What this task involves: Reproduce everything from the line containing "Task: Click the 成分名称 column header" down to the line containing "Action: tap(110, 342)", both ends included, and give only those lines. Keep the requests as they are, but multiply every coordinate in the answers by 1.65 and round each result to a whole number, rounding halves up.

Data entries:

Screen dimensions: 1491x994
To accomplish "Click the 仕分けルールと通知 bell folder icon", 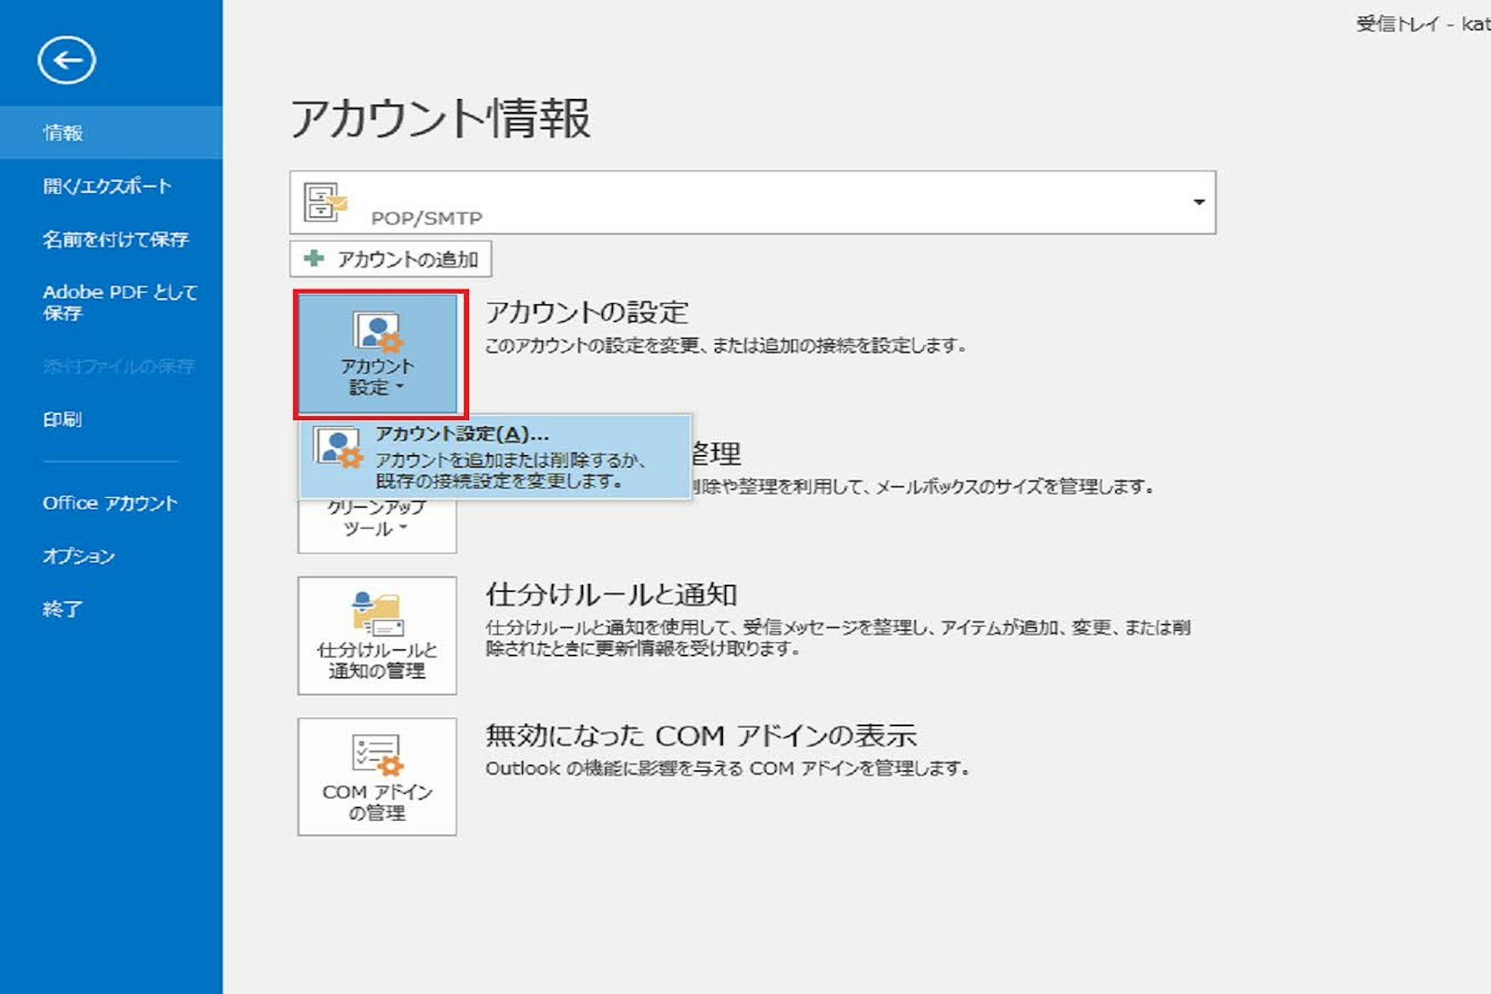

---

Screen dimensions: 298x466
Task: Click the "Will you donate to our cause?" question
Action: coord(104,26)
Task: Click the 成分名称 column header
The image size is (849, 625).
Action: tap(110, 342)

Finished exercise:
Task: Click the 成分名称 column header
The image size is (849, 625).
Action: tap(182, 564)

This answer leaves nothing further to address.